Collected data entries
========

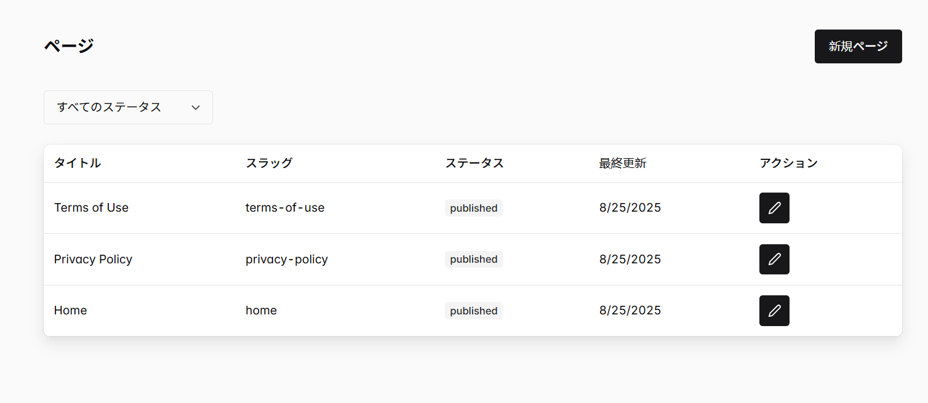The width and height of the screenshot is (928, 403).
Task: Click the published label on the Home row
Action: 473,311
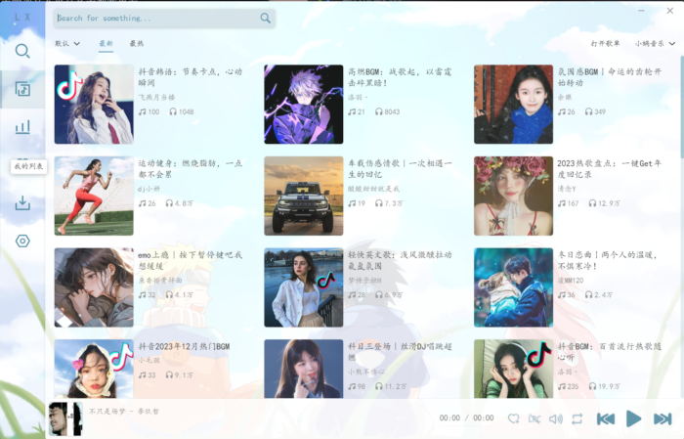The width and height of the screenshot is (684, 439).
Task: Toggle desktop lyrics icon in player bar
Action: click(534, 418)
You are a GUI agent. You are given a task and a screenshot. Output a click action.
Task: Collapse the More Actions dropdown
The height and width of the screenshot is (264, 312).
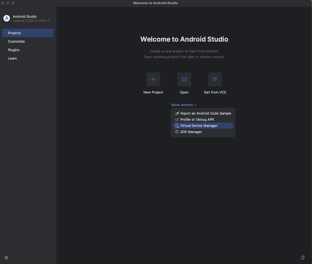coord(182,105)

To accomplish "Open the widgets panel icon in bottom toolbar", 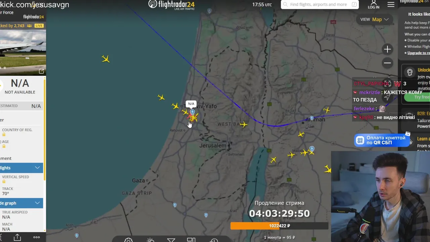I will coord(191,240).
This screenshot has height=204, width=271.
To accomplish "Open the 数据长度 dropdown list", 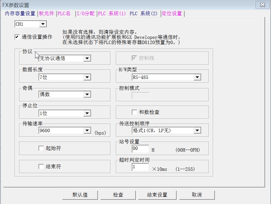I will 87,77.
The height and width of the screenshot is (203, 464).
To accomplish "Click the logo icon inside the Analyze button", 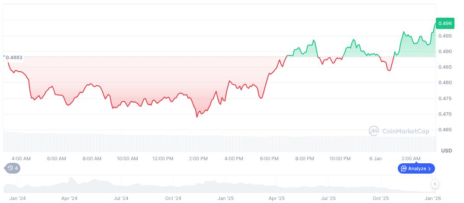I will pos(403,168).
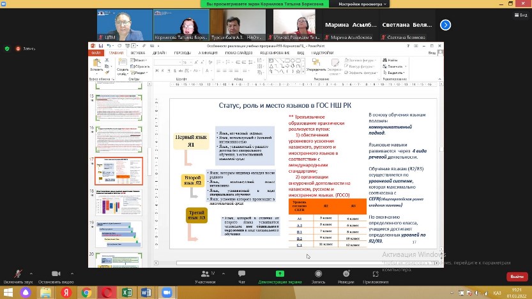Open the Приложения apps icon
The width and height of the screenshot is (532, 299).
point(375,275)
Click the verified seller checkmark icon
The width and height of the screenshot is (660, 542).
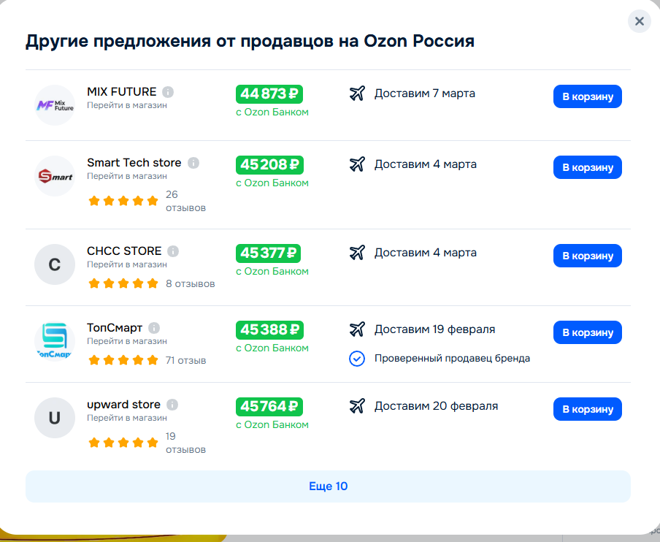(357, 359)
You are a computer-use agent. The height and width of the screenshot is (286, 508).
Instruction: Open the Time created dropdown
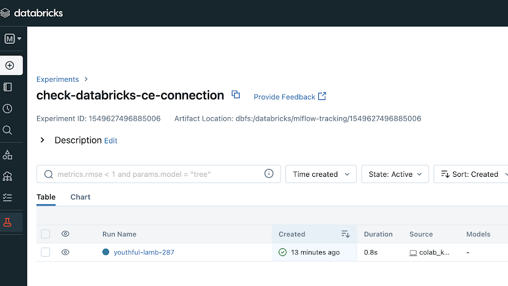coord(321,174)
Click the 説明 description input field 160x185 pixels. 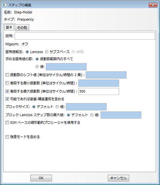point(85,36)
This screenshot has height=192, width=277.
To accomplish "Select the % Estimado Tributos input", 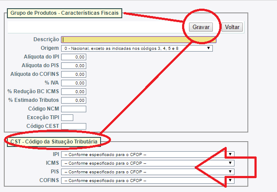I will pos(74,100).
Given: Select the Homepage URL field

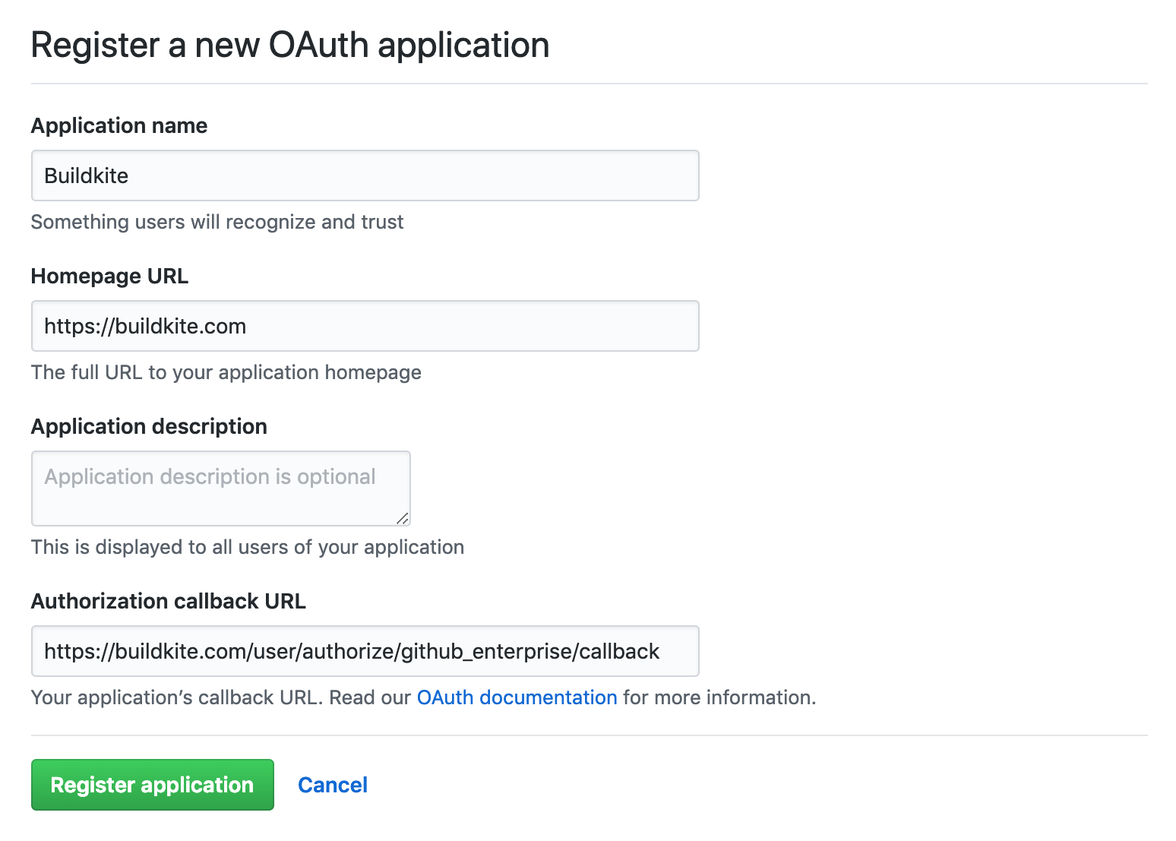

========

ACTIVITY
Please return a copy of each line in the entries that has the string "agent".

RESULT OF THIS EXERCISE
You are a GUI agent. You are given a task and a screenshot. Output a click action.
You are a computer-use agent. The height and width of the screenshot is (286, 508).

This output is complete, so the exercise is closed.